HRH Princess Lalla Meryem Represents HM the King in Leaders' Forum of UNESCO 39th General Conference
HRH Princess Lalla Meryem represented, on Tuesday, HM King Mohammed VI in the Leaders' Forum of the 39th General Conference of the United Nations Educational, Scientific and Cultural Organization (UNESCO) which is being held at the organization's headquarters in Paris.
The Leaders' Forum, attended by several heads of states and governments, is themed "SDGs and UNESCO's Role in the Multilateral System"
Speaking at the event, Morocco's permanent delegate to the UNESCO, ambassador Zohour Alaoui, who was elected on Monday as chair of the 39th General Conference, lauded the unwavering commitment of HRH Princess Lalla Meryem to defending children's and women's rights.
The presence of Her Royal Highness in this forum testifies to the importance which Morocco gives to the UNESCO mandate, Alaoui underlined.

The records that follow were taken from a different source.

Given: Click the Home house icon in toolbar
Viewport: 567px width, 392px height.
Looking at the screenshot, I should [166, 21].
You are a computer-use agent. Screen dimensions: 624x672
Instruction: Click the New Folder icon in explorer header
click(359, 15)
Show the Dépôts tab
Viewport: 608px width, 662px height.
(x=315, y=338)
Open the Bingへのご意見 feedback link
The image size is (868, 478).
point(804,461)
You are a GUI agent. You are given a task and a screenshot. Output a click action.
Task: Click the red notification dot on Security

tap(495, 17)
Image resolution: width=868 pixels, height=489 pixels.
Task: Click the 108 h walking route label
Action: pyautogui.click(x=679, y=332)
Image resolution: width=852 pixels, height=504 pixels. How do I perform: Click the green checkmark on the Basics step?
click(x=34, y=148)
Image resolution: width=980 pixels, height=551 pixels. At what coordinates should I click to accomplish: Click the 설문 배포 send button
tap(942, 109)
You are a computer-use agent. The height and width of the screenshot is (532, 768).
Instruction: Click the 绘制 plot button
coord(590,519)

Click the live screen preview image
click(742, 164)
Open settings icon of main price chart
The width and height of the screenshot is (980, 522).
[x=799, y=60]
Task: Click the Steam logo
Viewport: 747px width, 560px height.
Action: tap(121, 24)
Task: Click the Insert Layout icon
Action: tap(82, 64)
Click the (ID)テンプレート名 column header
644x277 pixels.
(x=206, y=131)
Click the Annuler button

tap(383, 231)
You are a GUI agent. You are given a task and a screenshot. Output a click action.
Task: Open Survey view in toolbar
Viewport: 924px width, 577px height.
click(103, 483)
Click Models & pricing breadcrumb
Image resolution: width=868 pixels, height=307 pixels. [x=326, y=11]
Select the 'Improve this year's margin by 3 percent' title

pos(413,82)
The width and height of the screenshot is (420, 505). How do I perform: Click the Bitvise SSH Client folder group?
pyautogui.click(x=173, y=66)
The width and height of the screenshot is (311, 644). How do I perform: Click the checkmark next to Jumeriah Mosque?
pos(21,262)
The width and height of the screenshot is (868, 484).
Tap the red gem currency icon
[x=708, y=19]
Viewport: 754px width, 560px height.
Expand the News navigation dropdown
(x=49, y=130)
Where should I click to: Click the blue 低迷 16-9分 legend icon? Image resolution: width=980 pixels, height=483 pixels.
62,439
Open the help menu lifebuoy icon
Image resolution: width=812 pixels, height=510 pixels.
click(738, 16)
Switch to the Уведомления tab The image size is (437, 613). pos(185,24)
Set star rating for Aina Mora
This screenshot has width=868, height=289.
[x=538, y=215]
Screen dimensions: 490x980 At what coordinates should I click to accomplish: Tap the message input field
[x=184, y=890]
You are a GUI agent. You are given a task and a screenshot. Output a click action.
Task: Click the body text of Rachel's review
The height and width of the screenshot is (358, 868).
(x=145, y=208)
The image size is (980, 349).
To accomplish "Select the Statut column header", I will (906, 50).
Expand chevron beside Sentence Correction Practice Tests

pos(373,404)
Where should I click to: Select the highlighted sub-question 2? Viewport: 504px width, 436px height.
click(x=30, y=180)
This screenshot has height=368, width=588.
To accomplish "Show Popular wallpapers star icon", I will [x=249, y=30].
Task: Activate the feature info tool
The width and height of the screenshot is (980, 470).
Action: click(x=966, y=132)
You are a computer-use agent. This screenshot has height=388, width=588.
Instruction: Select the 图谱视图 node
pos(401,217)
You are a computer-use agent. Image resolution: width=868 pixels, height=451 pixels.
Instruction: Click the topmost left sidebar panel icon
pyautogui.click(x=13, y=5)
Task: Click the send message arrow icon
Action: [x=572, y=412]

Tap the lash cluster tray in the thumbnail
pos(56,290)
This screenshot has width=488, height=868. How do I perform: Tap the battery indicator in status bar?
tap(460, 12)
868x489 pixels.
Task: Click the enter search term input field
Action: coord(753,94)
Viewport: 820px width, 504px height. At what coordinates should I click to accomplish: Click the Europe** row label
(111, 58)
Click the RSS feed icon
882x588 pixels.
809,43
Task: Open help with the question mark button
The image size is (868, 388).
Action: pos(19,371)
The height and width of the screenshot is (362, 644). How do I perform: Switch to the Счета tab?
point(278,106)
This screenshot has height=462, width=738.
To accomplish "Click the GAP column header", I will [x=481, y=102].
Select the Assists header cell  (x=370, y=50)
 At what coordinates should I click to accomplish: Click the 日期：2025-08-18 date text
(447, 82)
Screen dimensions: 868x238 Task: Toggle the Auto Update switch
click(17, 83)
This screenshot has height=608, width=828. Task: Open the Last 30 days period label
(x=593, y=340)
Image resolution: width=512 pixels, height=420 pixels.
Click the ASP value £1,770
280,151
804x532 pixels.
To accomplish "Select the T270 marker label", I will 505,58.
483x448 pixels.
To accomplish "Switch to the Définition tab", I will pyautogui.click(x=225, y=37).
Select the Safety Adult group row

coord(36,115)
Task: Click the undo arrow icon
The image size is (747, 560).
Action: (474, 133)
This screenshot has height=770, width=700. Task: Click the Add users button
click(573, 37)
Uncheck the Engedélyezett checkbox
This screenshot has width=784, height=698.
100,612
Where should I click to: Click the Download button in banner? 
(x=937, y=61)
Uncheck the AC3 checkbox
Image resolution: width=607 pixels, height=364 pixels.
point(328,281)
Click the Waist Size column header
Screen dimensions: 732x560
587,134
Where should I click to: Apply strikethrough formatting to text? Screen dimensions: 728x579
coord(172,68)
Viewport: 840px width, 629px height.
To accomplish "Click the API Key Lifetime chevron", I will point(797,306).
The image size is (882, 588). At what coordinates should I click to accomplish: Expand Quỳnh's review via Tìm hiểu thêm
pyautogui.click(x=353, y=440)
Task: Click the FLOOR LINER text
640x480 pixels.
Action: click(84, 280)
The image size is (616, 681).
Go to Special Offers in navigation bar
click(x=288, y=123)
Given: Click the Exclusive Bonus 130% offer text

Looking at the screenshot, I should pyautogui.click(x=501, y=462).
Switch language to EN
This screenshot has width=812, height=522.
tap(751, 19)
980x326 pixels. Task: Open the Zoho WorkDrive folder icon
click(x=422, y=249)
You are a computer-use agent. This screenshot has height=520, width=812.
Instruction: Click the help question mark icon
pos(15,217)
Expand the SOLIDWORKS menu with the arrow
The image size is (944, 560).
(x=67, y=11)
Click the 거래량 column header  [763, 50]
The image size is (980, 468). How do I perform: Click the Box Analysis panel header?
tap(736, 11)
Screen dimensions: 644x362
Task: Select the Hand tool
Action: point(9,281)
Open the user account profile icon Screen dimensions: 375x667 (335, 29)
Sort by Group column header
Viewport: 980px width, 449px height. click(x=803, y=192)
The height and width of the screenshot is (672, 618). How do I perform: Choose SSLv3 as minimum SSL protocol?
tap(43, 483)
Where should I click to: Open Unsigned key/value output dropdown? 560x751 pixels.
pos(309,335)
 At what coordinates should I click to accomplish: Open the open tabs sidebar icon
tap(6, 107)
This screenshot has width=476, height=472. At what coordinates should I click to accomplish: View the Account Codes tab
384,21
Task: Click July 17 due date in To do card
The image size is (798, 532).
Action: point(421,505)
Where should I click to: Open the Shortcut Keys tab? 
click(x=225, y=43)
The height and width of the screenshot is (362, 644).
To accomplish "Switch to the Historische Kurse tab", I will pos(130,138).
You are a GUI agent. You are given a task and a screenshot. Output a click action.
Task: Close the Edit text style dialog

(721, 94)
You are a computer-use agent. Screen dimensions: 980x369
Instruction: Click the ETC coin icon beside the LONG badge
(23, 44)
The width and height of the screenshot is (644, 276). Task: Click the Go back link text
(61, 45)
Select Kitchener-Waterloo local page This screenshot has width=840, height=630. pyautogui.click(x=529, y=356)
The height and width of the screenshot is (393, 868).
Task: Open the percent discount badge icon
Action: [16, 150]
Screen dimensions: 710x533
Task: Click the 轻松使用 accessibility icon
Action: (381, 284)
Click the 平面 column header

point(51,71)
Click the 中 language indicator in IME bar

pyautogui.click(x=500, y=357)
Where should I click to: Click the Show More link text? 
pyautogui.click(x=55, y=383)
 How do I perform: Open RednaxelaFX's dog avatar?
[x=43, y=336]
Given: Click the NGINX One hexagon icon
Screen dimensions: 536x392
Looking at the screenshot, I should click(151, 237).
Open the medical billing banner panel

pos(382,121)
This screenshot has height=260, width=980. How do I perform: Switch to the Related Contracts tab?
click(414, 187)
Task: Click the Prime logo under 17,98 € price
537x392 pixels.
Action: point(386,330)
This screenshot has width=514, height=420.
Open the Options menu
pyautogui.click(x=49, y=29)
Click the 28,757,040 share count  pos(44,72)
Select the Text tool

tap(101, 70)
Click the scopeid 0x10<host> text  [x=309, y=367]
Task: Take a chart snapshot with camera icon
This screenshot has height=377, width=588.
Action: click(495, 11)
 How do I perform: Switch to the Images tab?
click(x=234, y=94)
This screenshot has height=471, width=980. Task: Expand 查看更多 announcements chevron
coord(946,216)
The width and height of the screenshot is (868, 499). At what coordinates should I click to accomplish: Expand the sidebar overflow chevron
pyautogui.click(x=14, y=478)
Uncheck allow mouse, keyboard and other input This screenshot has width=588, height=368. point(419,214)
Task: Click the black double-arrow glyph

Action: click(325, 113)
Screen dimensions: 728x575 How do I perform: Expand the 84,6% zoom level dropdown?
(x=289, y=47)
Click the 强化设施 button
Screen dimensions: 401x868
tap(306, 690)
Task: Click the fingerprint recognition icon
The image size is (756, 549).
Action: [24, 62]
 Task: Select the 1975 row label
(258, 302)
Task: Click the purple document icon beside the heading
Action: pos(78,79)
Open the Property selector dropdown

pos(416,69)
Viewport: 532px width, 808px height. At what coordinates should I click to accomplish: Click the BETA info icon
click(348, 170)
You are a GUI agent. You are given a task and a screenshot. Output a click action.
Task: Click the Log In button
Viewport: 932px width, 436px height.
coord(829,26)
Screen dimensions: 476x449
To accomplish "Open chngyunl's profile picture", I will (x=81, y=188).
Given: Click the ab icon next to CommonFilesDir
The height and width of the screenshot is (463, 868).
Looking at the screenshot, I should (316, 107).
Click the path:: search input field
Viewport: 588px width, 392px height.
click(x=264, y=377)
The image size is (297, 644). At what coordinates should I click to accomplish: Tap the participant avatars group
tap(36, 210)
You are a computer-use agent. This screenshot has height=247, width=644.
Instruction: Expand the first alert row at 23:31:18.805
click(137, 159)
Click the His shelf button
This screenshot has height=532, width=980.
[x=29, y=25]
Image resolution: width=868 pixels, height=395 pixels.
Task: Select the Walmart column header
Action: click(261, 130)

The forum discussed the UNESCO's contribution to achieve sustainable development goals, and promote human values and social inclusion.
Speaking on this occasion, Malian president Ibahim Boubacar Keita highlighted the major role of UNESCO in preserving and restoring his country's cultural and religious heritage.
Earlier, HRH Princess Lalla Meryem took part in an official luncheon offered by UNESCO director general Irina Bokova on the occasion of the 39th session of UNESCO General Conference which is held on Oct. 30-Nov. 14.
HRH Princess Lalla Meryem also signed the UNESCO visitors' book.
Upon her arrival at the organization's headquarters, Her Royal Highness was received by Zohour Alaoui, Irina Bokova and top officials from the body.
Her Royal Highness was also greeted mainly by culture and communication minister Mohamed Laaraj, minister delegate for administration and civil service reform, secretary general of UNESCO national committee Mohamed Ben Abdelkader and HM the King's ambassador to France Chakib Benmoussa.
The General Conference will determine the Organization’s budget and the direction of its programmes and activities for the next two years.